Give me a jumping on point and I’ll try any title. Heck, most times I won’t even wait for a new-reader friendly spot. I’ll pick it up and give it a go. For whatever reason, “Sweet Tooth” has eluded me to this point. Lemire must have recognized this, so issue #12 was released this week specifically with the intent of giving me a chance to check this title out. So I did.
I set aside my expectations and prepared myself to read about some dude with deer antlers.
This is a quick read that sets up the story of Gus -- I gleaned his name from elsewhere since he’s never referred to by name here -- for new readers. It’s told from the point of view of a scientist capturing journal notes. As such, the page layout is completely unorthodox, with the text of the story running at the bottom of the page, freeing the art to tell a story all its own. Lemire lets his art tell the story and he enhances that tale with the nether-narrative down below.

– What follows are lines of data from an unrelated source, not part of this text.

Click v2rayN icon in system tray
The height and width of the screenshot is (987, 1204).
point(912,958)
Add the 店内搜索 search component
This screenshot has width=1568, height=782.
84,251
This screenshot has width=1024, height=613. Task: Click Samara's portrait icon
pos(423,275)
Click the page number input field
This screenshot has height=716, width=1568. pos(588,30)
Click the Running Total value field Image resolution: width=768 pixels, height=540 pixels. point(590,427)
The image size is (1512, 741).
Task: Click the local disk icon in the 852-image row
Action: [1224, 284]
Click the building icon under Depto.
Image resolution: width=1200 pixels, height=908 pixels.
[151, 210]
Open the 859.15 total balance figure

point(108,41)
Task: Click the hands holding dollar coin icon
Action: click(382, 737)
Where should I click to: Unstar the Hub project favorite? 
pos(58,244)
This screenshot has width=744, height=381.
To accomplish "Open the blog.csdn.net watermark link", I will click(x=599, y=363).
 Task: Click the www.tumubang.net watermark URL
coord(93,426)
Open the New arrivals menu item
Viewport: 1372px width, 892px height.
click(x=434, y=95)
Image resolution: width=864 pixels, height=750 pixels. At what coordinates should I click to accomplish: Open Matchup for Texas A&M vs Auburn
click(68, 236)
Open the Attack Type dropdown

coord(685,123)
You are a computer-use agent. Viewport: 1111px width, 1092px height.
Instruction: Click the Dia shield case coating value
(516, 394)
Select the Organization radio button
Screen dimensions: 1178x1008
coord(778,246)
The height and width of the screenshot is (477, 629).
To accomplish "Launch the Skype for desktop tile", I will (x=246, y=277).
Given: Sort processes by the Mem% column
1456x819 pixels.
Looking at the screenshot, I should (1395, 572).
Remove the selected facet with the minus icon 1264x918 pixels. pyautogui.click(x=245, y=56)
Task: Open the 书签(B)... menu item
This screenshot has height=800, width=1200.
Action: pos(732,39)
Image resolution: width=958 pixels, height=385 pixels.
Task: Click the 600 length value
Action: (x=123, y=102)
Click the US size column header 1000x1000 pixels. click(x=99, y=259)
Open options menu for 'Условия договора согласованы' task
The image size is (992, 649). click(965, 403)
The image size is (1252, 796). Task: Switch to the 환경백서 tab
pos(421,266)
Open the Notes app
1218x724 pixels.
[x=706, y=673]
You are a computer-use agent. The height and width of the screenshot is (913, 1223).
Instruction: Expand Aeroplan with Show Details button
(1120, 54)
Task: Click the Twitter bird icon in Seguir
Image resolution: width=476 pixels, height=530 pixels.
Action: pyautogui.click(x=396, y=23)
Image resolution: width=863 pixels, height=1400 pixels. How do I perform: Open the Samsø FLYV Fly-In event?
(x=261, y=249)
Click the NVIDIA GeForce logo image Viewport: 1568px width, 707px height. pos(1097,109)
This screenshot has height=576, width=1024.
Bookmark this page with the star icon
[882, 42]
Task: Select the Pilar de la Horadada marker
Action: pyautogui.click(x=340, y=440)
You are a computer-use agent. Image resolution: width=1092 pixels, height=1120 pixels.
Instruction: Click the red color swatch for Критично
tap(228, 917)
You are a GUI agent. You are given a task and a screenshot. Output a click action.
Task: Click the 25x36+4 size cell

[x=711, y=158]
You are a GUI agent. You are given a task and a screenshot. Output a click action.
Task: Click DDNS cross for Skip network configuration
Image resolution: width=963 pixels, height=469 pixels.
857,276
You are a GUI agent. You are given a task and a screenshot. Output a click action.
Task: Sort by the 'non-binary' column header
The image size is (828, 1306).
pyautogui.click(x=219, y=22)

Lemire’s art is rough and gritty, well-suited to a post-epidemic world. This isn’t a pretty book, but it’s not through any fault of Lemire’s. Quite the opposite, in fact. Lemire is telling the tale of imperfection in a desperate time. The art fits the tale and, in this case, is the tale.
This issue was a fast read, but there’s nothing wrong with an occasional breeze through. Truly, this is an issue that will become less of a fast read over time and more of a re-read due to its individuality, self-sufficiency, and freedom from continuity. I’m not immersed in this title yet, but I am intrigued. As far as first impressions go, this one did a decent job of introducing the world.
I need to know more about the characters though. Sure, I feel for Gus, but I’m not clear on what Gus’ cause is. Why do I need to know more beyond this issue? Sure, I’ll check in on issue #13 when it hits, but this book is going to have to do more than present a slow burn with the next issue.